J’aime aussi savoir l’heure qu’il est. De là où j’étais, assis sur vos machins anti-tout le monde, ces boutiques, horreurs cubiques et trop vite édifiées, ne me laissaient voir aucune horloge. Dans une gare je veux voir des horloges partout. Celles de la salle des pas perdus, au nombre de deux, sont elles-mêmes masquées par de grandes toiles publicitaires pendues à intervalles réguliers, et par les panneaux indiquant les départs et les arrivées des trains, qui étaient bien placés en tête des quais, mais sont accrochés aujourd’hui dans le mauvais sens : lorsque vous arrivez et cherchez le vôtre, vous les voyez de profil. Ils étaient immenses, autrefois. Ce ne sont plus que de petits écrans vidéo, comme dans les aéroports que vous avez cherché à imiter.

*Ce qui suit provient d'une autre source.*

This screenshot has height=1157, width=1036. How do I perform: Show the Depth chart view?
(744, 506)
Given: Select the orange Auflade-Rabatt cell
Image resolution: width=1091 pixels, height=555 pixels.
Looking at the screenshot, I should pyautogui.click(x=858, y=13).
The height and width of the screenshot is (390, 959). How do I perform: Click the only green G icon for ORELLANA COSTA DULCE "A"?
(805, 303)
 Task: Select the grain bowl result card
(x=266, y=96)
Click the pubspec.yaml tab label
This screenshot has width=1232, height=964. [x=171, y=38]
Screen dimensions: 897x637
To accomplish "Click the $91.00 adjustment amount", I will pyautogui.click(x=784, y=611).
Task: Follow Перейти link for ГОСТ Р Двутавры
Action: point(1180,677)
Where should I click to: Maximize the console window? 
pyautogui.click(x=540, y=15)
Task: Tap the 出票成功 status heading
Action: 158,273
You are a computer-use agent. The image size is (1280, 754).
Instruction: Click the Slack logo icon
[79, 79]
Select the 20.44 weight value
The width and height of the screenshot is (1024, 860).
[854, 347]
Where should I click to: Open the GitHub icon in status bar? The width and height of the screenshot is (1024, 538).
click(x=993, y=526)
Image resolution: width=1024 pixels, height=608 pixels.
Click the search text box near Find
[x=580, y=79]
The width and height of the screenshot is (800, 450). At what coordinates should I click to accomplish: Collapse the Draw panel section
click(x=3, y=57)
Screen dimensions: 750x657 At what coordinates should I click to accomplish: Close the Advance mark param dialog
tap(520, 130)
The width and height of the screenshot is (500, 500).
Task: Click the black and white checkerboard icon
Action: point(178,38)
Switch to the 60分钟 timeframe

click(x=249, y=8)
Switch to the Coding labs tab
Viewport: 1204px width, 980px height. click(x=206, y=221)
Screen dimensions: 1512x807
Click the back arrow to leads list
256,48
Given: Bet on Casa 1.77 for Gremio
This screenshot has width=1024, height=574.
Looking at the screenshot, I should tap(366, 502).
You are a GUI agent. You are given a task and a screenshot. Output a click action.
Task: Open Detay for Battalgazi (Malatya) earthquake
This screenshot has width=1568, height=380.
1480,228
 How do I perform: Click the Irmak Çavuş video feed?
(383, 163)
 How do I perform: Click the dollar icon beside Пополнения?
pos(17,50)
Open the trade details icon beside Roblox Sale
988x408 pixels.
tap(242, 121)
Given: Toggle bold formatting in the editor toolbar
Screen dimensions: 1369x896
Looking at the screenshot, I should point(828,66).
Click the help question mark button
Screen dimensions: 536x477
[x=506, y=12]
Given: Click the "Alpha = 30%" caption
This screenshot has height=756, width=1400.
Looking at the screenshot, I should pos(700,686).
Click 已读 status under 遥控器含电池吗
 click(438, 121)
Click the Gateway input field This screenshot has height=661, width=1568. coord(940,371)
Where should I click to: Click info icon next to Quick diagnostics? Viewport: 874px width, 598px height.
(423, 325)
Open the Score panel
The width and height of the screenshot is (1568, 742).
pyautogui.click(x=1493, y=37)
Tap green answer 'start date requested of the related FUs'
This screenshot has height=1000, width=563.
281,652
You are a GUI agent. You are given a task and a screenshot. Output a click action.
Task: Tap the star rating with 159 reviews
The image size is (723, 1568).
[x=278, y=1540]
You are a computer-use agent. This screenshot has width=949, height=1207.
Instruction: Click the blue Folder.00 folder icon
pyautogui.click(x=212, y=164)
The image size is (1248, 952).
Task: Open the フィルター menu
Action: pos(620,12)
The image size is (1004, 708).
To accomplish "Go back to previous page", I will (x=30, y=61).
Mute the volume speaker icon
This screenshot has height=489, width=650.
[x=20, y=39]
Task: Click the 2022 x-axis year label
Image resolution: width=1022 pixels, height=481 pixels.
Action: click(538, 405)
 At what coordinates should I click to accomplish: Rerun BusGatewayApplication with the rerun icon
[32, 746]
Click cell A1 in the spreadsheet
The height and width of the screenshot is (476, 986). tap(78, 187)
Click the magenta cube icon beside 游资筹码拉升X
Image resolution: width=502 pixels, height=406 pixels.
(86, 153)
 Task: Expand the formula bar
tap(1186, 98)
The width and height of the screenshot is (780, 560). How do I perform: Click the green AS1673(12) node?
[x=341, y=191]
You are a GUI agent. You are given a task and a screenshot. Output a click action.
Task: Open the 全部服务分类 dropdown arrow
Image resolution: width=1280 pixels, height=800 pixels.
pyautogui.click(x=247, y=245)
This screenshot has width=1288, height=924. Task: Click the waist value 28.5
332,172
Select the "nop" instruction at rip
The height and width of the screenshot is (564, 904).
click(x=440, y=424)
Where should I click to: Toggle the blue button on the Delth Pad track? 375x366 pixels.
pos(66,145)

Quand on veut quitter la gare pour prendre le métro, il faut descendre. Dans votre grande sagesse, vous avez doublé les escaliers mécaniques ; mais chaque paire va dans le même sens ! Par un fait exprès, comme la tartine tombe du côté de la confiture, on se trouve toujours face à ceux qui montent quand on veut descendre, et il faut faire des tours et des détours pour trouver les autres.
Enfin, il y a encore des trains qui partent de votre gare, c’est toujours cela de pris. Un jour, je vous parlerai des trains de banlieue : je vous dirai les contrôleurs qui vous réveillent pour voir votre billet — alors que vous l’avez passé dans une machine pour entrer, et que vous le passerez dans une autre pour sortir, ce qui fait six contrôles par aller-retour ; je vous raconterai les wagons glacés en hiver, et d’une telle chaleur en été que les voyageurs fondent sans pourtant lever un doigt ; je vous montrerai les fenêtres des étages supérieurs des wagons à deux niveaux, qui vous interdisent de caler vos épaules parce qu’elles sont inclinées vers l’intérieur. Je vous décrirai les grilles en tout genre que vos collègues ont plantées systématiquement entre les sorties de gare et les parcs de stationnement, en sorte que, soir après soir, on doit les contourner. Vous me direz que cela n’est pas de votre ressort, vous aurez raison. Mais pourquoi votre société ne peut-elle comprendre qu’un voyageur a des épaules pour tenir ses bras, des yeux pour lire l’heure, des fesses pour s’asseoir, qu’il a envie de rentrer chez lui au plus vite, et enfin qu’il aime les halls de gare qui ont l’air de halls de gare ?
Veuillez agréer… »

Jacques Drillon, Cadence.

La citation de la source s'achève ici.